Vidar Ruddox

Atrial fibrillation and the risk for myocardial infarction, all-cause mortality and heart failure: A systematic review and meta-analysis

Background In contemporary atrial fibrillation trials most deaths are cardiac related, whereas stroke and bleeding represent only a small subset of deaths. We aimed to evaluate the long-term risk of cardiac events and all-cause mortality in individuals with atrial fibrillation compared to no atrial fibrillation. Design A systematic review and meta-analysis of studies published between 1 January 2006 and 21 October 2016. Methods Four databases were searched. Studies had follow-up of at least 500 stable patients for either cardiac endpoints or all-cause mortality for 12 months or longer. Publication bias was evaluated and random effects models were used to synthesise the results. Heterogeneity between studies was examined by subgroup and meta-regression analyses. Results A total of 15 cohort studies was included. Analyses indicated that atrial fibrillation was associated with an increased risk of myocardial infarction (relative risk (RR) 1.54, 95% confidence interval (CI) 1.26–1.85), all-cause mortality (RR 1.95, 95% CI 1.50–2.54) and heart failure (RR 4.62, 95% CI 3.13–6.83). Coronary heart disease at baseline was associated with a reduced risk of myocardial infarction and explained 57% of the heterogeneity. A prospective cohort design accounted for 25% of all-cause mortality heterogeneity. Due to there being fewer than 10 studies, sources of heterogeneity were inconclusive for heart failure. Conclusions Atrial fibrillation seems to be associated with an increased risk of subsequent myocardial infarction in patients without coronary heart disease and an increased risk of, all-cause mortality and heart failure in patients with and without coronary heart disease.

In Current Clinical Practice, after Percutaneous Coronary Intervention for Acute Myocardial Infarction, Are β-Blockers Prescribed for Heart Failure or as Secondary Prevention? A Pilot Study

Objectives: Patients surviving an acute myocardial infarction (AMI) are different today than when oral β-blockers first were shown to have an incremental effect on mortality. They are now, as opposed to then, offered revascularization procedures and effective secondary prevention. In this pilot-study, we aimed to explore the prescription of β-blockers to these patients stratified by their left ventricular ejection fraction (LVEF). Methods: Consecutive stable patients treated with a percutaneous coronary intervention (PCI) procedure following an AMI were included for measurement of LVEF after 1–5 days. β-Blocker treatment was recorded at inclusion and after 3 months. Results: We included 159 patients, 89% with LVEF ≥40% (56% had a LVEF ≥50% [preserved], 33% LVEF 40–49% [mid-range] and 11% LVEF <40% [reduced]). At discharge the prescription rates of β-blockers according to LVEF stratification were 79% for preserved, 79% for mid-range and 94% for reduced LVEF. After 3 months 72% of all patients continued such treatment. Conclusions: In this prospective study, a large proportion of contemporary managed patients with AMI but without clinical heart failure does not have reduced LVEF shortly after PCI, but the majority is still treated with a β-blocker.
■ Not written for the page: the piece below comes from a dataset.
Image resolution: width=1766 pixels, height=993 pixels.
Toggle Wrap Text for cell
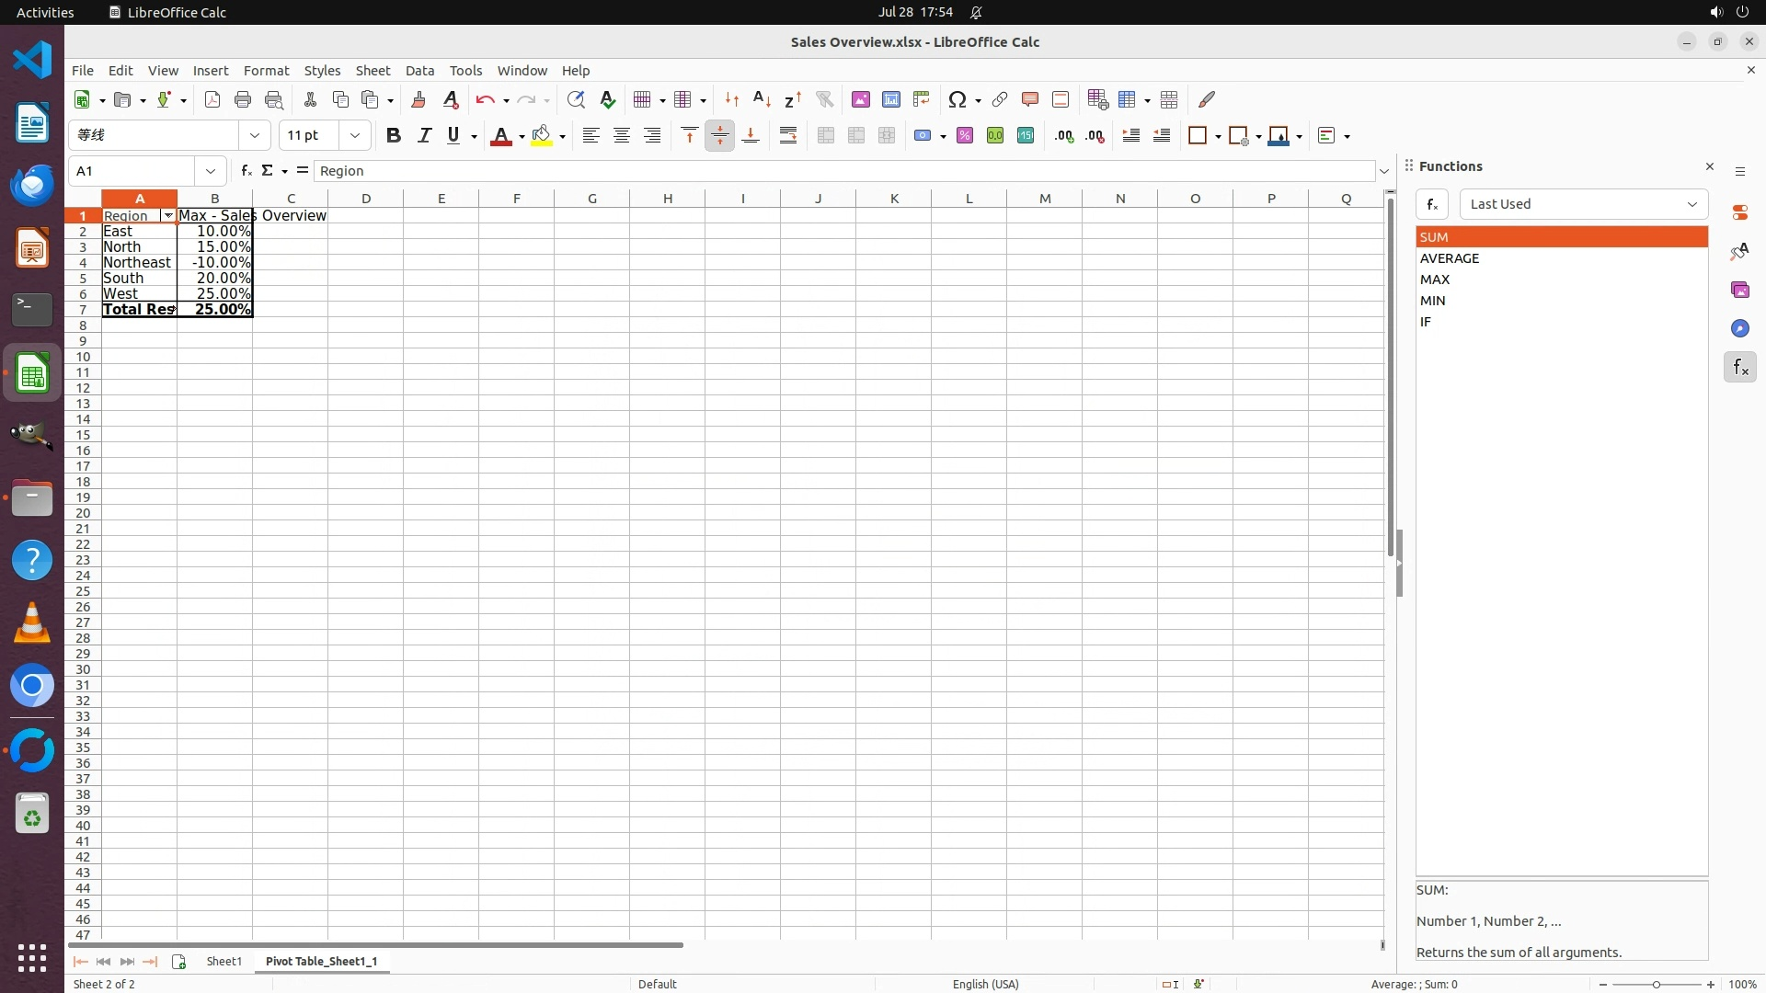coord(788,135)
Effect of oral β-blocker treatment on mortality in contemporary post-myocardial infarction patients: a systematic review and meta-analysis

Abstract Aims Guidelines concerning β-blocker treatment following acute myocardial infarction (AMI) are based on studies undertaken before the implementation of reperfusion and secondary prevention therapies. We aimed to estimate the effect of oral β-blockers on mortality in contemporary post-AMI patients with low prevalence of heart failure and/or reduced left ventricular ejection fraction. Methods and results A random effects model was used to synthetize results of 16 observational studies published between 1 January 2000 and 30 October 2017. Publication bias was evaluated, and heterogeneity between studies examined by subgroup and random effects meta-regression analyses considering patient-related and study-level variables. The pooled estimate showed that β-blocker treatment [among 164 408 (86.8%) patients, with median follow-up time of 2.7 years] was associated with a 26% reduction in all-cause mortality [rate ratio (RR) 0.74, 95% confidence interval (CI) 0.64–0.85] with moderate heterogeneity (I2 = 67.4%). The patient-level variable mean age of the cohort explained 31.5% of between study heterogeneity. There was presence of publication bias, or small study effect, and when controlling for bias by the trim and fill simulation method, the effect disappeared (adjusted RR 0.90, 95% CI 0.77–1.04). Also, small study effect was demonstrated by a cumulative meta-analysis starting with the largest study showing no effect, with increasing effect as the smaller studies were accumulated. Conclusion Evidence from this study suggests that there is no association between β-blockers and all-cause mortality. A possible beneficial effect in AMI survivors needs to be tested by large randomized clinical trials.